TEXTE À LIRE —
* * * * *
Puis les mensonges et les dettes s’accumulent à mesure que se soustraient les amitiés : quelques centaines de dollars prêtés par Marie-Lou, plusieurs mois de loyer impayés à son colocataire et quelque deux mille dollars à Deathgaze, un groupe de métal lui ayant confié la confection de leur jaquette de disque, le forcent à se prendre en mains. Dans le but de se remettre à flot et sur les recommandations d’une connaissance, le joueur pose sa candidature pour le poste de plongeur d’un restaurant branché. Il y découvre un univers parallèle que même ses fanzines de fantasy étaient loin de soupçonner.
Hell’s kitchen
La Trattoria est un établissement d’inspiration italienne où tout brille, des comptoirs jusqu’aux lustres en passant par les dents scintillantes des serveuses. Or, une fois traversé ce décor enveloppant et franchi le passe-plat, on tombe en quelque sorte de l’autre côté du miroir. Dans la chaleur et l’humidité placentaires d’une cuisine survoltée, une sorte de grosse famille dysfonctionnelle se présente au nouveau venu. Bébert, le cuisinier bienveillant au sourire gâté, se dresse comme le capitaine halluciné de cette nef des fous qui souvent tangue et prend l’eau, mais jamais ne coule ; il y a aussi Greg, le busboy aux airs de truand qui finira par payer cher le prix de ses combines louches, Bonnie, la petite punkette de l’Ontario, Bob, Séverine et les autres. Tous feront la connaissance de ce narrateur introverti qui se démène comme un diable chaque soir de travail pour se sortir de son bourbier.
* * * * *
SECTION DES DONNÉES —
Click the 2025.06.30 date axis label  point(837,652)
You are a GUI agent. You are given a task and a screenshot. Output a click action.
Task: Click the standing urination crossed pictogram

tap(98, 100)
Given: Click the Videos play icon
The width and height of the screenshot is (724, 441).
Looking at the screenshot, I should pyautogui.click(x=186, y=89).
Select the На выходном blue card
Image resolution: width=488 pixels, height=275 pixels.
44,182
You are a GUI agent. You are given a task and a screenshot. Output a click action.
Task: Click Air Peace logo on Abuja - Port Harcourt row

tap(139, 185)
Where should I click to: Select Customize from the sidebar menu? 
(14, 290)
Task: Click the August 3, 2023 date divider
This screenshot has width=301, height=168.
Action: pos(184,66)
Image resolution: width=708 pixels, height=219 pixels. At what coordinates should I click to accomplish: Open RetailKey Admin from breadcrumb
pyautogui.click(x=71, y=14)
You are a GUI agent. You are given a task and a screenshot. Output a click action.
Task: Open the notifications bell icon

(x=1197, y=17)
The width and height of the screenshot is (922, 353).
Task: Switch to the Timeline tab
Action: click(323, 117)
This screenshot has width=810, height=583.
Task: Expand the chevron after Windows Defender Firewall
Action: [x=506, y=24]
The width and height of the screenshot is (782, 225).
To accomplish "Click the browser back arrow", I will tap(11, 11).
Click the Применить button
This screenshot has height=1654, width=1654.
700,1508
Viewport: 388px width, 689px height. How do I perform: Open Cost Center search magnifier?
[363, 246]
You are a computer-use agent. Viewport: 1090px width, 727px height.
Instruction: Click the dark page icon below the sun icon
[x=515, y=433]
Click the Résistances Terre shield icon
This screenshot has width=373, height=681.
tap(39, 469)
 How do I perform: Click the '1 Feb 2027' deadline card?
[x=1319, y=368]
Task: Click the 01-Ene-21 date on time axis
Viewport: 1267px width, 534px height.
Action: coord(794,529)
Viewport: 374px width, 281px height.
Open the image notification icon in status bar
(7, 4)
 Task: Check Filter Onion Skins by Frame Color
* * * * *
QUESTION POSÉE —
Selon le texte à lire, quelle somme le joueur doit-il au groupe Deathgaze ?

EXERCICE TERMINÉ —
Quelque deux mille dollars.